Milk has often been branded as a superfood as it is rich in most of the nutrients necessary for health. However, how milk came to be an integral part of the human diet has been a conundrum to scientists because most of the world can’t digest the product.
Studies on the global prevalence of this mutation suggest that 65% of humanity is lactose-intolerant, meaning they lack the gene to break down lactose into adulthood. Beyond the age of five, lactose, a sugar present in milk, cannot be naturally broken down in the stomach and this remains in the gut causing flatulence, acidity and diarrhoea.
India is among the largest producers of milk and, by country, the largest consumer and it stands to reason most Indians possess it. However, multiple studies have shown that only around 18-25% have it.
Milk drinking, the story goes, hasn’t been very popular in the roughly 3,00,000-year history of humanity. But in the last 5,000 years, a genetic mutation enabled European pastoralists to produce lactase — an enzyme that breaks down lactose into a digestible form — well into adulthood, a trait called lactose persistence.
Genetic variant
Moreover, the genetic variant present in Indians is almost identical to that found in Europeans, meaning that it likely spread into India from migrant European populations. Thus, the standard story goes that something amplified the popularity of the genetic variant in Europeans and consequently in pockets of other continents.
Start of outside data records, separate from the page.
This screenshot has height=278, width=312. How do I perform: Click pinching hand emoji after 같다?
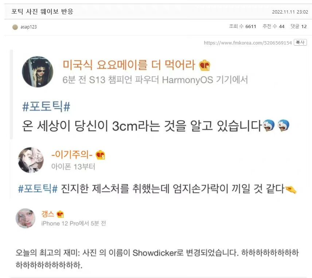coord(291,189)
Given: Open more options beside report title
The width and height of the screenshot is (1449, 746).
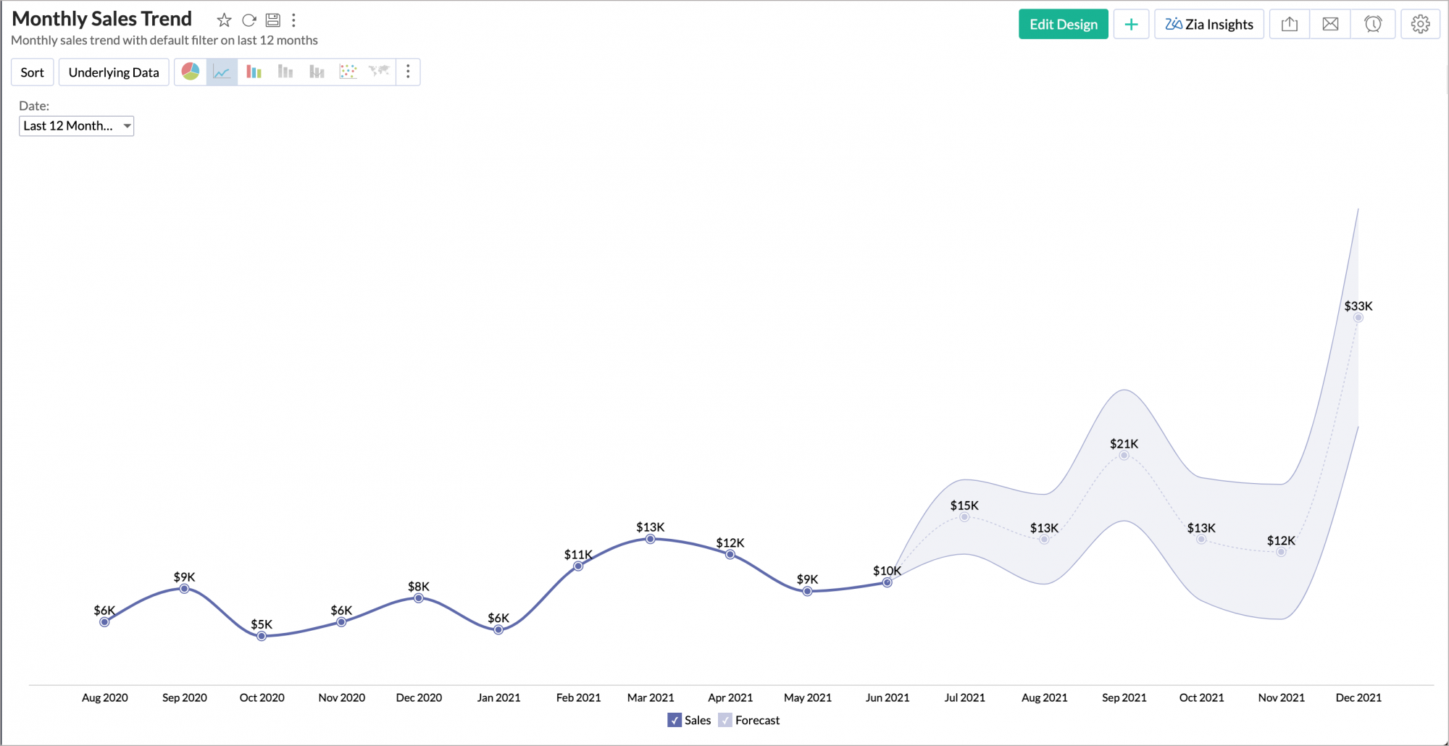Looking at the screenshot, I should (x=293, y=20).
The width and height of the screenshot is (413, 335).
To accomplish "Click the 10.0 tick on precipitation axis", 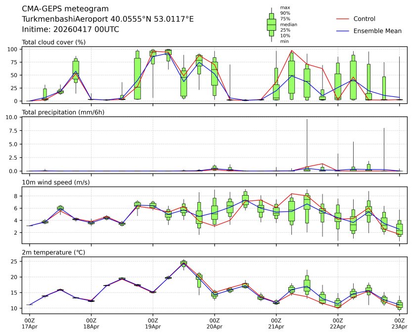I will [x=13, y=118].
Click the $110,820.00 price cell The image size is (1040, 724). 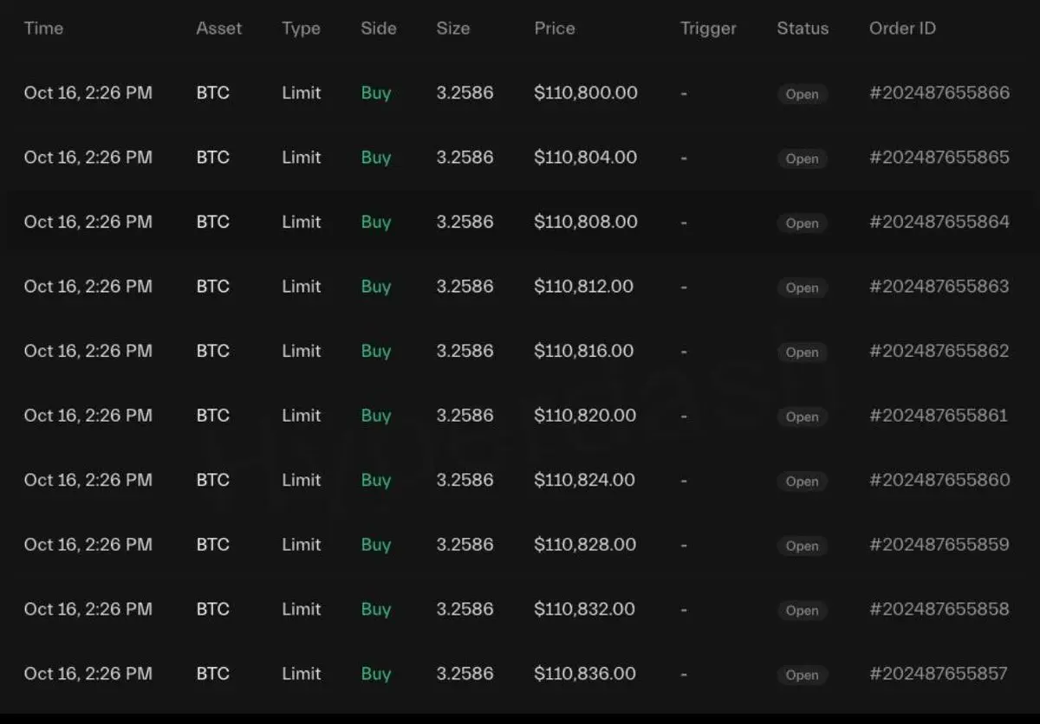[585, 416]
Because evolution favours traits that confer benefits and eliminates those that don’t, scientists have long sought to explain why the mutated lactose gene became popular. Was it because European pastoralists, who herded cows, continued to drink milk despite the obvious discomfort because it was otherwise a viable source of nutrition?
A recent study in the journal Nature reports a multi-pronged analysis that suggests drinking milk was actually harmful in those who lacked the gene-variant but only in periods of famine and adverse environmental conditions. Thus, the gene flourished because it likely killed the Europeans who lacked it.
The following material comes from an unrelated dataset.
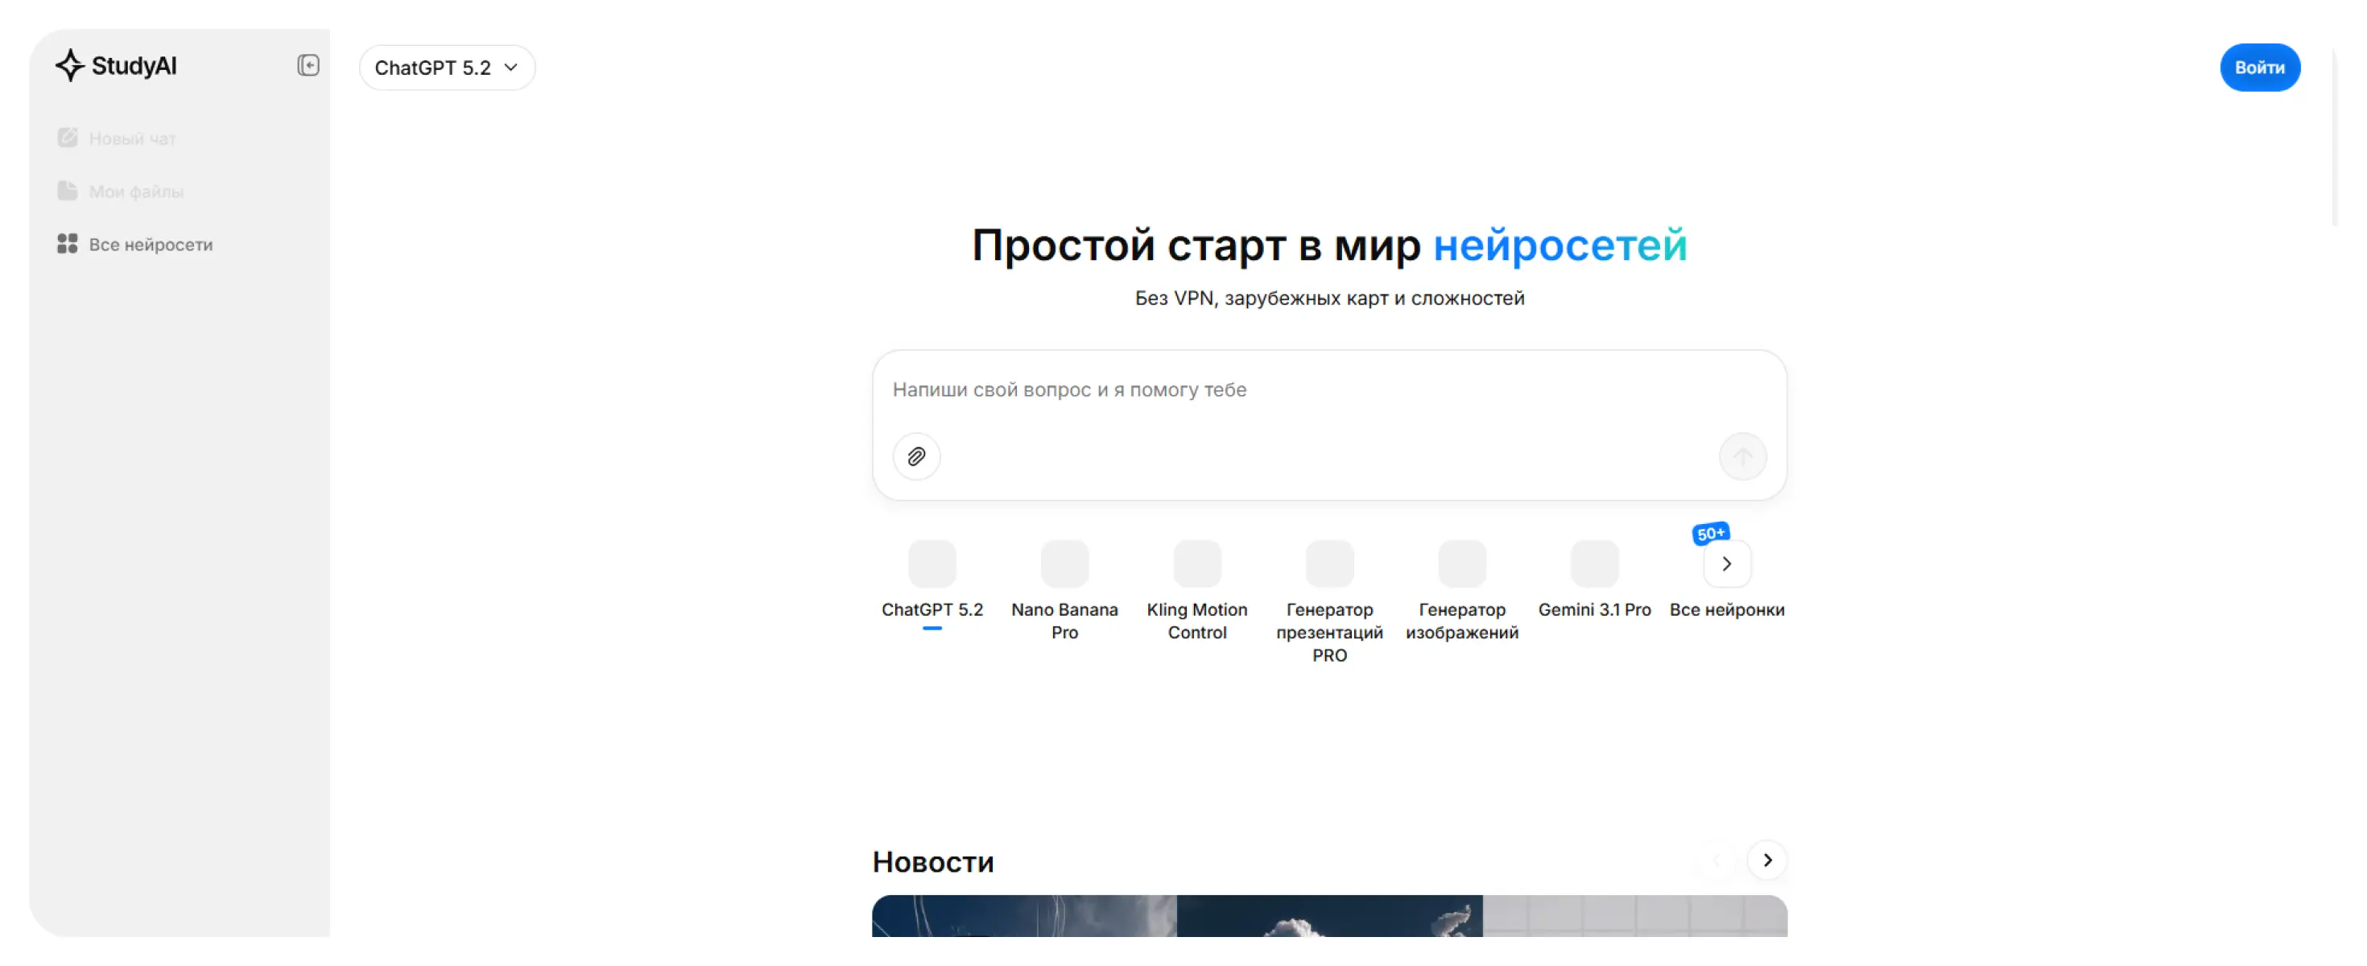Open the first news thumbnail
The height and width of the screenshot is (966, 2367).
coord(1024,916)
Professor Richard Evershed, the study’s lead author from the University of Bristol’s School of Chemistry, assembled a unique database of nearly 7,000 organic animal-fat residues from 13,181 fragments of pottery from 554 archaeological sites to find out where and when people were consuming milk. His findings showed milk was used extensively in European prehistory, dating from the earliest farming nearly 9,000 years ago, but increased and decreased in different regions at different times.
‘No connection’
Another team, led by Professor Mark Thomas, of the University College London, developed a statistical model and applied it to a database that showed the presence or absence of the lactase persistence genetic variant, using published ancient DNA sequences from more than 1,700 prehistoric European and Asian individuals. They found no relationship challenging the long-held view that the extent of milk use drove lactase persistence evolution.
An analysis of the UK Biobank data, comprising genetic and medical data for more than 3,00,000 living English, found only minimal differences in milk drinking behaviour between genetically lactase persistent and non-persistent people. Also, the large majority of people who were genetically lactase non-persistent experienced no short or long-term negative health effects when they consume milk.
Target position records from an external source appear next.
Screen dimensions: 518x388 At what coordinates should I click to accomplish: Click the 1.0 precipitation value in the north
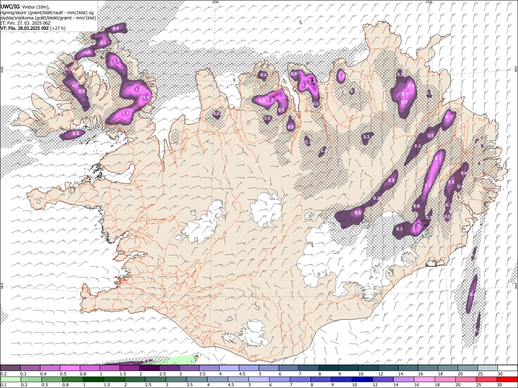341,76
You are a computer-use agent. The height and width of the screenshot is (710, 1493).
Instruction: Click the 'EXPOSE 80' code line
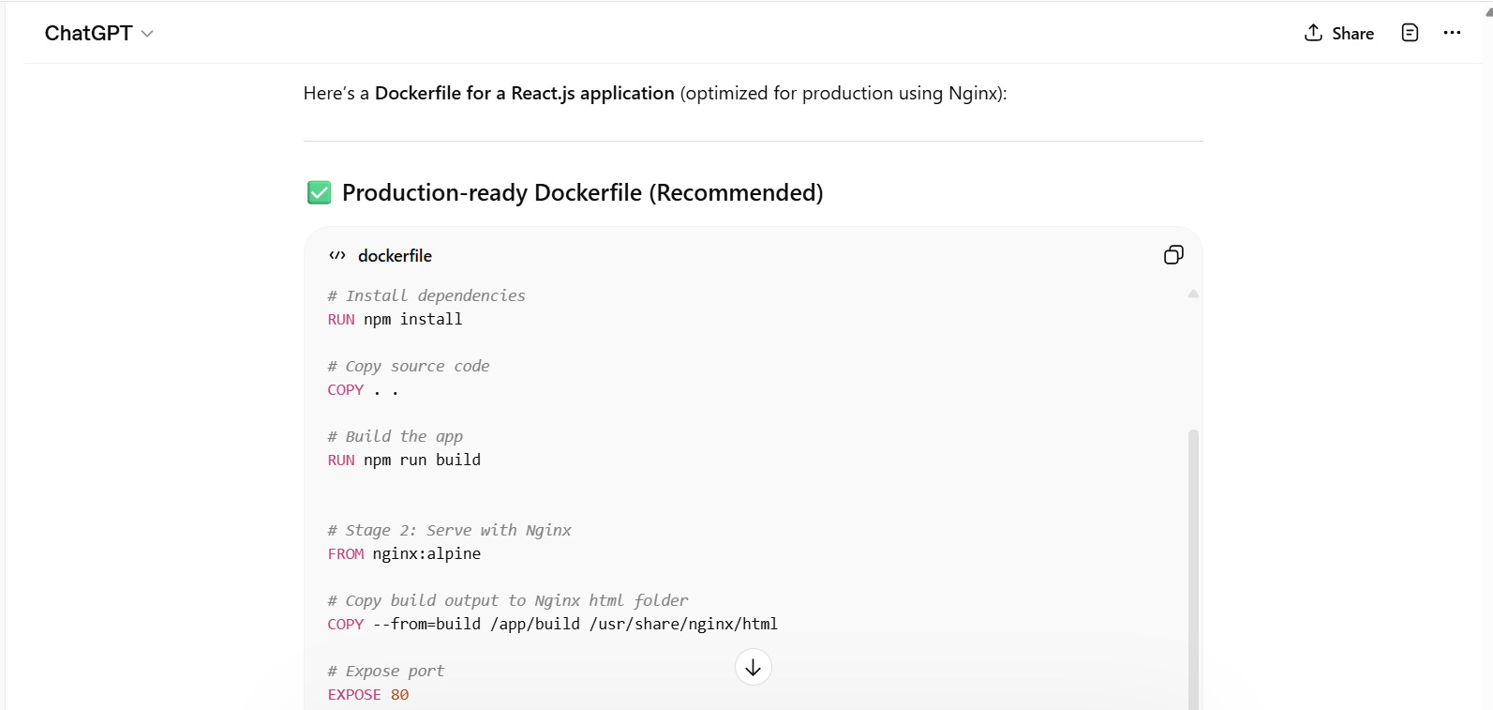click(x=368, y=695)
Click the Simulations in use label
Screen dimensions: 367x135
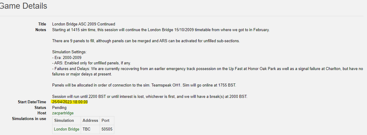pyautogui.click(x=29, y=119)

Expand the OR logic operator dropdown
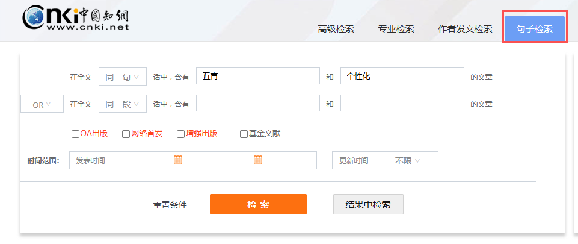(x=42, y=104)
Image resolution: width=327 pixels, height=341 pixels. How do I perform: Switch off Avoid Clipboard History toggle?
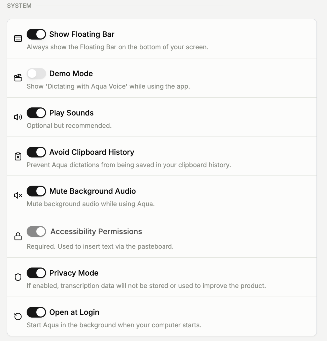36,152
“If you are healthy and lactase non-persistent, and you drink lots of milk, you may experience some discomfort, but you are not going to die of it. However, if you are severely malnourished and have diarrhoea, then you’ve got life-threatening problems. When their crops failed, prehistoric people would have been more likely to consume unfermented high-lactose milk — exactly when they shouldn’t,” he said in a statement.
Therefore, the authors argue that as populations and settlement sizes grew, human health would have been increasingly impacted by poor sanitation and increasing diarrheal diseases, especially those of animal origin. Consuming milk under these conditions would have been harmful to those who lacked the digestive gene.
“This situation would have been further exacerbated under famine conditions when disease and malnutrition rates are increased. This would lead to individuals who did not carry a copy of the lactase persistence gene variant being more likely to die before or during their reproductive years, which would push the population prevalence of lactase persistence up,” the authors note.